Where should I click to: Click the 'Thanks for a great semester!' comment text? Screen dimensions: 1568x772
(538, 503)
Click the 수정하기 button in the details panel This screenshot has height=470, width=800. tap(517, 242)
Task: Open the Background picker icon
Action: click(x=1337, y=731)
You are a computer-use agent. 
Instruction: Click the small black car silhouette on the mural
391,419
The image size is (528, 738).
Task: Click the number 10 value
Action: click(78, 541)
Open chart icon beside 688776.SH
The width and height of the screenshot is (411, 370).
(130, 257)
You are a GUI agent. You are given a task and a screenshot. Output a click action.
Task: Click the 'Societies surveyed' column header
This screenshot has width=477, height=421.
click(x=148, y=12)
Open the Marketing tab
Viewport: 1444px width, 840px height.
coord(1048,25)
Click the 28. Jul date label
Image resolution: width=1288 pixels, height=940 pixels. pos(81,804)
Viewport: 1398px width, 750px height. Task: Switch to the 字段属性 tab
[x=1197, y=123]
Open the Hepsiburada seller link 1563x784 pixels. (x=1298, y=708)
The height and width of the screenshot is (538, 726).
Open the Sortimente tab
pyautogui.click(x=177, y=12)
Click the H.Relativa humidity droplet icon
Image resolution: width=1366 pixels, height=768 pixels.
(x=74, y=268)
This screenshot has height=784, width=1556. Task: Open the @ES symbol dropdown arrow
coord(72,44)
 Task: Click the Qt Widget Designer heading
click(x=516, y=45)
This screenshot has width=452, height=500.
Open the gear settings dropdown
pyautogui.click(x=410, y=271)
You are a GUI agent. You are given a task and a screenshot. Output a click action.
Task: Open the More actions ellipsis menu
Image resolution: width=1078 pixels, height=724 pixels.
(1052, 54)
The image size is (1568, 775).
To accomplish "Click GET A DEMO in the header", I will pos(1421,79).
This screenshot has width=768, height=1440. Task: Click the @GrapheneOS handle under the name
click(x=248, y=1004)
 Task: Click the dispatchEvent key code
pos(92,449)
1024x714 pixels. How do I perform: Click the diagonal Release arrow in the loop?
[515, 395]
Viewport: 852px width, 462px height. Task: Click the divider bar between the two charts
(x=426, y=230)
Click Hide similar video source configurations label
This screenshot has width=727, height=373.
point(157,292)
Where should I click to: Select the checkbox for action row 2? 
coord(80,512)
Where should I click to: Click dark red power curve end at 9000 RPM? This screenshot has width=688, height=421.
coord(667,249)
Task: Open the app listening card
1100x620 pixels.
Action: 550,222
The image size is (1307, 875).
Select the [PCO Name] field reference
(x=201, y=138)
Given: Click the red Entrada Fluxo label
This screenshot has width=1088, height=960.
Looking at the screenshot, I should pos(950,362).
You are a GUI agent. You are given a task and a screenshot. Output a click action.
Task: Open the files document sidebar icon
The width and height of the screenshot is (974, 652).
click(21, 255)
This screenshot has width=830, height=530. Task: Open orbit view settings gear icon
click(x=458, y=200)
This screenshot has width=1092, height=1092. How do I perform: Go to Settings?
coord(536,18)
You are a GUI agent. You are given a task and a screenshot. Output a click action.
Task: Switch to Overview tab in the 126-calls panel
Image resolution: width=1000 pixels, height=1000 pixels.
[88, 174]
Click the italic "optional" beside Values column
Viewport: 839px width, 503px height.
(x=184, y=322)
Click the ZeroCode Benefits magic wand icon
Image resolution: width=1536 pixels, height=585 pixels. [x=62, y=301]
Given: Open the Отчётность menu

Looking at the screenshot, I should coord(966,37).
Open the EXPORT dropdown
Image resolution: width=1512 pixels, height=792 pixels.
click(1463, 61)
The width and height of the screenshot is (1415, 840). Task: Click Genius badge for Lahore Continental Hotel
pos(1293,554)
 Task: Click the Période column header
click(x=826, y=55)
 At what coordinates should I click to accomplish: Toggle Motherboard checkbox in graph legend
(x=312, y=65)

....................

Exercise aim: The full material has to be written out again exactly as shown.

Response:
Where should I click to: Click the 'Thanks for a great semester!' comment text? Screen dimensions: 1568x772
(538, 503)
Click the 수정하기 button in the details panel This screenshot has height=470, width=800. tap(517, 242)
Task: Open the Background picker icon
Action: click(x=1337, y=731)
You are a computer-use agent. 
Instruction: Click the small black car silhouette on the mural
391,419
The image size is (528, 738).
Task: Click the number 10 value
Action: click(78, 541)
Open chart icon beside 688776.SH
The width and height of the screenshot is (411, 370).
(130, 257)
You are a GUI agent. You are given a task and a screenshot. Output a click action.
Task: Click the 'Societies surveyed' column header
This screenshot has width=477, height=421.
click(x=148, y=12)
Open the Marketing tab
Viewport: 1444px width, 840px height.
coord(1048,25)
Click the 28. Jul date label
Image resolution: width=1288 pixels, height=940 pixels. pos(81,804)
Viewport: 1398px width, 750px height. Task: Switch to the 字段属性 tab
[x=1197, y=123]
Open the Hepsiburada seller link 1563x784 pixels. (x=1298, y=708)
The height and width of the screenshot is (538, 726).
Open the Sortimente tab
pyautogui.click(x=177, y=12)
Click the H.Relativa humidity droplet icon
Image resolution: width=1366 pixels, height=768 pixels.
(x=74, y=268)
This screenshot has height=784, width=1556. Task: Open the @ES symbol dropdown arrow
coord(72,44)
 Task: Click the Qt Widget Designer heading
click(x=516, y=45)
This screenshot has width=452, height=500.
Open the gear settings dropdown
pyautogui.click(x=410, y=271)
You are a GUI agent. You are given a task and a screenshot. Output a click action.
Task: Open the More actions ellipsis menu
Image resolution: width=1078 pixels, height=724 pixels.
(1052, 54)
The image size is (1568, 775).
To accomplish "Click GET A DEMO in the header", I will pos(1421,79).
This screenshot has width=768, height=1440. Task: Click the @GrapheneOS handle under the name
click(x=248, y=1004)
 Task: Click the dispatchEvent key code
pos(92,449)
1024x714 pixels. How do I perform: Click the diagonal Release arrow in the loop?
[515, 395]
Viewport: 852px width, 462px height. Task: Click the divider bar between the two charts
(x=426, y=230)
Click Hide similar video source configurations label
This screenshot has width=727, height=373.
point(157,292)
Where should I click to: Select the checkbox for action row 2? 
coord(80,512)
Where should I click to: Click dark red power curve end at 9000 RPM? This screenshot has width=688, height=421.
coord(667,249)
Task: Open the app listening card
1100x620 pixels.
Action: 550,222
The image size is (1307, 875).
Select the [PCO Name] field reference
(x=201, y=138)
Given: Click the red Entrada Fluxo label
This screenshot has width=1088, height=960.
Looking at the screenshot, I should pos(950,362).
You are a GUI agent. You are given a task and a screenshot. Output a click action.
Task: Open the files document sidebar icon
The width and height of the screenshot is (974, 652).
click(21, 255)
This screenshot has width=830, height=530. Task: Open orbit view settings gear icon
click(x=458, y=200)
This screenshot has width=1092, height=1092. How do I perform: Go to Settings?
coord(536,18)
You are a GUI agent. You are given a task and a screenshot. Output a click action.
Task: Switch to Overview tab in the 126-calls panel
Image resolution: width=1000 pixels, height=1000 pixels.
[88, 174]
Click the italic "optional" beside Values column
Viewport: 839px width, 503px height.
(x=184, y=322)
Click the ZeroCode Benefits magic wand icon
Image resolution: width=1536 pixels, height=585 pixels. [x=62, y=301]
Given: Open the Отчётность menu

Looking at the screenshot, I should coord(966,37).
Open the EXPORT dropdown
Image resolution: width=1512 pixels, height=792 pixels.
click(1463, 61)
The width and height of the screenshot is (1415, 840). Task: Click Genius badge for Lahore Continental Hotel
pos(1293,554)
 Task: Click the Période column header
click(x=826, y=55)
 At what coordinates should I click to accomplish: Toggle Motherboard checkbox in graph legend
(x=312, y=65)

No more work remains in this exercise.